◆ YOUR OBJECTIVE:
For each entry below, output it exactly as it stands.

[TASK MATERIAL Boundary: Start]

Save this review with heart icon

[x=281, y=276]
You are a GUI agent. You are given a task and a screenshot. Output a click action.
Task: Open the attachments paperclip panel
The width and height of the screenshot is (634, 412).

[TASK MATERIAL Boundary: End]

◆ SOLUTION TO THE EXERCISE:
Save this review with heart icon

[x=281, y=276]
You are a GUI agent. You are given a task and a screenshot. Output a click action.
Task: Open the attachments paperclip panel
The width and height of the screenshot is (634, 412).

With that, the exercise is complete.